>> BEGIN PASSAGE
Proposed Changes to State Criminal Law Could Put Child Safety at Risk

Irina Baranova

ALEXANDRIA, Va., May 3, 2022 /PRNewswire/ — A private, non-profit organization made up of judges, attorneys, and law professors is about to set back decades of child safety laws.

On May 17, the American Law Institute, or ALI, will vote on sweeping revisions to the Model Penal Code which, if adopted by state legislatures, would roll back child safety laws championed by the National Center for Missing & Exploited Children over the last 38 years.

Initial outrage from NCMEC, the Justice Department, state attorneys general and many others prompted some adjustments, but several egregious proposals remain unaddressed. Under ALI’s recommendations:

  • The public would no longer have access to state sex-offender registry websites or any information about registered sex offenders.
  • Those convicted of sharing images and videos of children being sexually abused, exploited, even raped on the internet would no longer have to register as sex offenders.
  • People who purchase children for sex would be immune from state sex trafficking charges and wouldn’t be listed on the sex offender registry.

“Buying kids for sex and trading images online of children being sexually abused and raped are 21st century forms of sexual assault of children,” said Yiota Souras, general counsel of NCMEC. “ALI’s efforts to diminish these laws ignore the reality of how these horrific sex crimes are perpetrated against children today.”
>> END PASSAGE
>> BEGIN RECORDS
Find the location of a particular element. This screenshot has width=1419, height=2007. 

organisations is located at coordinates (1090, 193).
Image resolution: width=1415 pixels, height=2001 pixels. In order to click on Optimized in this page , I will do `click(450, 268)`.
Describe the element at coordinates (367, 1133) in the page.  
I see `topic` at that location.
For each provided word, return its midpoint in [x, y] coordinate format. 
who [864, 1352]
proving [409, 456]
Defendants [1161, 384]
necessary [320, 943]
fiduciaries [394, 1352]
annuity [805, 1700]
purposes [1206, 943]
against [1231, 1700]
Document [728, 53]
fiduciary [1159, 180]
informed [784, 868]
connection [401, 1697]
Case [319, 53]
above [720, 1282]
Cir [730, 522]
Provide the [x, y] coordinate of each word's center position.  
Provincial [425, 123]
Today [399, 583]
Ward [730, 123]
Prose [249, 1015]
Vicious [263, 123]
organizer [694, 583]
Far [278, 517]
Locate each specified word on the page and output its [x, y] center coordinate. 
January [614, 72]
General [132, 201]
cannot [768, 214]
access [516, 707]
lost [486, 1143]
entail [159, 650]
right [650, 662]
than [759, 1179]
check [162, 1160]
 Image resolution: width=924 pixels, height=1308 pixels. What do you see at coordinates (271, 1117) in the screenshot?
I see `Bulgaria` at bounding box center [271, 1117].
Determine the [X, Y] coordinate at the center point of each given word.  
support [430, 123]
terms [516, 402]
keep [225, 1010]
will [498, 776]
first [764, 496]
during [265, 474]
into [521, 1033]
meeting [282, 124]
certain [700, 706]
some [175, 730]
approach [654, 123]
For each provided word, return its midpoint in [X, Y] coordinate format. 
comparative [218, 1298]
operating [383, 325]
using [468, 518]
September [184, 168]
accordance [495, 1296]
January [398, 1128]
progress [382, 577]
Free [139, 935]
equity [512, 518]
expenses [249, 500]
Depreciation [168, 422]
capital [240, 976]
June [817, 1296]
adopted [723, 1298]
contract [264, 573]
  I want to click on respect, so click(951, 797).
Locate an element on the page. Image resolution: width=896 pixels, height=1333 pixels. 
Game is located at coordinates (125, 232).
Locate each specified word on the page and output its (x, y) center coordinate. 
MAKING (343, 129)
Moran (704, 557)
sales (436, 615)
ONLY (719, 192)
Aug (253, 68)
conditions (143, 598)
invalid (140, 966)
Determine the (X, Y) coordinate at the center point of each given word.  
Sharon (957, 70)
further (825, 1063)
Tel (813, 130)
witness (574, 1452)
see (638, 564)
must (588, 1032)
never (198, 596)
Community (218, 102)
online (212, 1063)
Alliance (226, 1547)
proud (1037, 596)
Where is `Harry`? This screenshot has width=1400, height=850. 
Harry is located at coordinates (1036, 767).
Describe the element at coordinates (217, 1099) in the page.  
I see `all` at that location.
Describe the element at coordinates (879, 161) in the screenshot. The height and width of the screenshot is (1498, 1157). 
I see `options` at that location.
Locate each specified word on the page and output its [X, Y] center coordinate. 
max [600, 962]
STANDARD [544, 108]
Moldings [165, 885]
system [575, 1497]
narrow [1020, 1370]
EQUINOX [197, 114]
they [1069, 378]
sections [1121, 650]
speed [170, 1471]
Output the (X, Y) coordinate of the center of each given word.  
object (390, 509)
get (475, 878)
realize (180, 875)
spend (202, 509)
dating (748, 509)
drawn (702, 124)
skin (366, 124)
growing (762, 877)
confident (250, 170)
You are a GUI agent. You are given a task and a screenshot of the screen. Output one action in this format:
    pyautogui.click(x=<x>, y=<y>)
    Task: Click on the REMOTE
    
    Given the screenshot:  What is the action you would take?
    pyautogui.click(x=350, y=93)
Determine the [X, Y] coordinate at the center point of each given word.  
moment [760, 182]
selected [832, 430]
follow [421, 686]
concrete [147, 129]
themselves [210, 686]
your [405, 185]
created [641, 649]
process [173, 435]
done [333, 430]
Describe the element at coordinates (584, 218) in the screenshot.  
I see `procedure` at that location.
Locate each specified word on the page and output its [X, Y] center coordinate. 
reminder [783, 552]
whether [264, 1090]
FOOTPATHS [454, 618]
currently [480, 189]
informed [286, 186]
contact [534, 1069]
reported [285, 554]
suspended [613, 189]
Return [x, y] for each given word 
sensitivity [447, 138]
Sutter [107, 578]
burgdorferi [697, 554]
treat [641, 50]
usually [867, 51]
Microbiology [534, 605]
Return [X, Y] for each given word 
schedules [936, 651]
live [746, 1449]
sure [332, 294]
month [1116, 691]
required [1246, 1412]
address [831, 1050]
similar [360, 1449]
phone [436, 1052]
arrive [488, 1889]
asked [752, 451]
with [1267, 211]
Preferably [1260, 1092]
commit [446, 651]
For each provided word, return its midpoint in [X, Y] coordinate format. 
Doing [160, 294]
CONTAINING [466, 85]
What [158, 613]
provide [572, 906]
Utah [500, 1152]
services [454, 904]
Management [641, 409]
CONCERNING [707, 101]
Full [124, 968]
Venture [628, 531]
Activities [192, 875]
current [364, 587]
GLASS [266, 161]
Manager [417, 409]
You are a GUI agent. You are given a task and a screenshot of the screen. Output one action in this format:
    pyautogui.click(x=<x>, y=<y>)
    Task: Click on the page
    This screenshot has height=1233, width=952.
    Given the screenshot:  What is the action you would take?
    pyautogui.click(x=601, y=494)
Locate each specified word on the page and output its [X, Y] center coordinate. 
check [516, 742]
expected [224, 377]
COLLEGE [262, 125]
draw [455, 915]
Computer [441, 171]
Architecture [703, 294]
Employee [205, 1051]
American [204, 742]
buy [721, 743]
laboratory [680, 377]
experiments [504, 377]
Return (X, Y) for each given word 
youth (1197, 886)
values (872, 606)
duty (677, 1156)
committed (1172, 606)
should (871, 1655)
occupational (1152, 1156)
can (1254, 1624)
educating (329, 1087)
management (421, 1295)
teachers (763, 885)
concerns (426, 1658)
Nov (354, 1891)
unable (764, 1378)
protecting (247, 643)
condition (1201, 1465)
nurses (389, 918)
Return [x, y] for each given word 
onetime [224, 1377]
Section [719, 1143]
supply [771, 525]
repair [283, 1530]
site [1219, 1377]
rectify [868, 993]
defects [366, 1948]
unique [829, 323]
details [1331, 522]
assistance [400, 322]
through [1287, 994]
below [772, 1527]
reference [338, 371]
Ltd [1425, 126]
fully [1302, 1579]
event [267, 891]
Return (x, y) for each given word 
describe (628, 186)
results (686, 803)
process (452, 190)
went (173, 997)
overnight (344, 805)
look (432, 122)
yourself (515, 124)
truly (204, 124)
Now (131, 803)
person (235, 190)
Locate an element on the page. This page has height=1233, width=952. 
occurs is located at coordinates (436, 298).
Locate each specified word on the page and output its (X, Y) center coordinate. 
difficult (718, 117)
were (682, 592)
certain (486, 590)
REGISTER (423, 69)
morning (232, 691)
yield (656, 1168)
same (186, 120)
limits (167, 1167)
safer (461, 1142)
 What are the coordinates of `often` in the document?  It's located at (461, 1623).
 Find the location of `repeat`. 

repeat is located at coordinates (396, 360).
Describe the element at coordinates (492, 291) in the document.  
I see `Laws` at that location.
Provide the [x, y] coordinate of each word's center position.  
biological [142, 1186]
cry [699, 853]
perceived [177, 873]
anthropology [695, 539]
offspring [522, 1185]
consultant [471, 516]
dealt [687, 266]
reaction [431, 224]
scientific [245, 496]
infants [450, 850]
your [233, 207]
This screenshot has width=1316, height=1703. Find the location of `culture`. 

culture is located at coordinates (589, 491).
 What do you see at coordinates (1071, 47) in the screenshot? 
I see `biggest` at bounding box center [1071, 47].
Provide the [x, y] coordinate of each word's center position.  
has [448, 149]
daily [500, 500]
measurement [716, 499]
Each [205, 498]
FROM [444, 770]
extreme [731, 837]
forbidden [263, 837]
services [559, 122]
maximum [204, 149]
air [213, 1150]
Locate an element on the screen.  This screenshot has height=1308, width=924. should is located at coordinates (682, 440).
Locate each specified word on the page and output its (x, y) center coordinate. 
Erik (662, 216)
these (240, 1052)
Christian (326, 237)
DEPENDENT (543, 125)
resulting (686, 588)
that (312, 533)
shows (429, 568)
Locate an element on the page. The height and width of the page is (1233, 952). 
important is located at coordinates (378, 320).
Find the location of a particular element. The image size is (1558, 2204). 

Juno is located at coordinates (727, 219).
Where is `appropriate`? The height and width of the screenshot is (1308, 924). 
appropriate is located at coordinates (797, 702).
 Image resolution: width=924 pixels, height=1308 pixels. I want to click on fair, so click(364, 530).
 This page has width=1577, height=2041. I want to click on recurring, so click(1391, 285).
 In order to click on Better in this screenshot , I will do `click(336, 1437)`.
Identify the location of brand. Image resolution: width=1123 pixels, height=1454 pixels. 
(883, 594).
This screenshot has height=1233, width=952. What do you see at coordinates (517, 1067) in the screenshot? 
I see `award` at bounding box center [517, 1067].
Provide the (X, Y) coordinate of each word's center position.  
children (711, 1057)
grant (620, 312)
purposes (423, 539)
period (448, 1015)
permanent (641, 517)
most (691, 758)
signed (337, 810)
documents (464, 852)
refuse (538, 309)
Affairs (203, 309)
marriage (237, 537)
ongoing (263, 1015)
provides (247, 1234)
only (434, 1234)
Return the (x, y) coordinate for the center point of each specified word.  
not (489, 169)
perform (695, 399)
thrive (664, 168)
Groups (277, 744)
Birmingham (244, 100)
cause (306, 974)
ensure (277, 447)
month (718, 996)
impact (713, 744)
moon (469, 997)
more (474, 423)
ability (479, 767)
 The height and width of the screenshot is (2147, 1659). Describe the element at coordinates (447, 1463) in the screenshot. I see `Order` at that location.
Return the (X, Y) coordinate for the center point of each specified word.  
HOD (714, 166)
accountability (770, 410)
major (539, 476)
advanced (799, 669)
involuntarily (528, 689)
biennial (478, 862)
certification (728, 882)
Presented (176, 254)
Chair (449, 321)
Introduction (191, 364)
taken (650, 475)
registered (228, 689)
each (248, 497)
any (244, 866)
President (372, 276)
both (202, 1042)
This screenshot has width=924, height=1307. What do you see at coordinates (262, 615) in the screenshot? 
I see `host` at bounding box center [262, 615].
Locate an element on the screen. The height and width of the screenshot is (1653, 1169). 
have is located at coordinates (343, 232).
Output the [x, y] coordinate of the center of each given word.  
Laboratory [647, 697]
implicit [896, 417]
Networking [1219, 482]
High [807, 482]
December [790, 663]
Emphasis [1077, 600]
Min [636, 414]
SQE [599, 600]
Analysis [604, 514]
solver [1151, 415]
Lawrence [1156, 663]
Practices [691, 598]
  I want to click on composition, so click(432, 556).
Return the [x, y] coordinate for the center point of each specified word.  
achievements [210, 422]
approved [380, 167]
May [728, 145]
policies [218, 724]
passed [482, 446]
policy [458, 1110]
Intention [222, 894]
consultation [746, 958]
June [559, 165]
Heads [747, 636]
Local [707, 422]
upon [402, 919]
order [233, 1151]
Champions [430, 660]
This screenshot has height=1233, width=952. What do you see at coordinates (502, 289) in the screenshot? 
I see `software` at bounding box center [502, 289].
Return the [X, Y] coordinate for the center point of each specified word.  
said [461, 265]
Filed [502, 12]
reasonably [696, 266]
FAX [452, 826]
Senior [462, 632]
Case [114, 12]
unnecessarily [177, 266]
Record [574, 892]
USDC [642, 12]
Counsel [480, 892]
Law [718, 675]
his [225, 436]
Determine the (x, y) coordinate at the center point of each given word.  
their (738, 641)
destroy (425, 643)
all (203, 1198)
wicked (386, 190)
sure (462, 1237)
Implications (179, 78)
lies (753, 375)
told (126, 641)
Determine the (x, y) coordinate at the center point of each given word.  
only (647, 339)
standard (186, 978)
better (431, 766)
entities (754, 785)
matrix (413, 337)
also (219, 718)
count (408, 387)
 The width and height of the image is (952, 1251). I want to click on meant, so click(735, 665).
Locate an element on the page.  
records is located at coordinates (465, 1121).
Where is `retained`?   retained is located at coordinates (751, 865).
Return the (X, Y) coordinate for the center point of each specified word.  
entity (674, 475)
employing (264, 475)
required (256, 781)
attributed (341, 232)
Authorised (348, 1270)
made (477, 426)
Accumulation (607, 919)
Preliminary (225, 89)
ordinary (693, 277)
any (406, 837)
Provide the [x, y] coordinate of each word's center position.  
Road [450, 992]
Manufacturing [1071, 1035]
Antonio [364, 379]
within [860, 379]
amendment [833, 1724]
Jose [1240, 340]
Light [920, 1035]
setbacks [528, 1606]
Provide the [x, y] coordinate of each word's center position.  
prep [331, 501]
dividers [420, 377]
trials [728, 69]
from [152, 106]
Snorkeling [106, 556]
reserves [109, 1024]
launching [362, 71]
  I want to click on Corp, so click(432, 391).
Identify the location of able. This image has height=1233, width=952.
>> END RECORDS
> **REQUIRED WORK**
1. According to the press release on child safety laws, on what date will the American Law Institute vote on its revisions to the Model Penal Code?
2. Please extend the press release on child safety laws, picking up after its final paragraph.

> **RESPONSES IN ORDER**
1. May 17.

2.
ALI’s recommendations also go against federal law in place since 2015 and would exclude buyers of children for sex from liability under state trafficking charges. As a rationale for these changes, ALI indicated it has difficulty treating a buyer as participating in the trafficking crime, because “the buyer’s encounter with a victim is usually brief.”

“No matter how they try to justify it, ALI’s rationale is unacceptable and puts the perceived rights of criminals before children victimized by the atrocities of sexual abuse,” John Walsh, co-founder of NCMEC and host of In Pursuit with John Walsh said. “We cannot allow this to go on.”

Last year alone, NCMEC’s CyberTipline received more than 29 million reports of suspected child sexual exploitation, nearly all involving abusive images and videos. With the explosion of CSAM being shared on the internet and child sex trafficking occurring in every corner of America, why is ALI proposing changes to exclude these horrific crimes from the sex offender registry?

The authors of the revised Model Penal Code, which many states rely on to enact and update their criminal laws, have said these revisions are needed to correct the impact of the public’s “emotions and intuitions” relating to sexual offenses. They also acknowledge that many of their recommendations represent a “major departure” from current U.S. law.

NCMEC, child advocacy organizations and others are imploring the public and state legislatures to be aware of this and to encourage ALI to reconsider these unnecessary changes to the Model Penal Code.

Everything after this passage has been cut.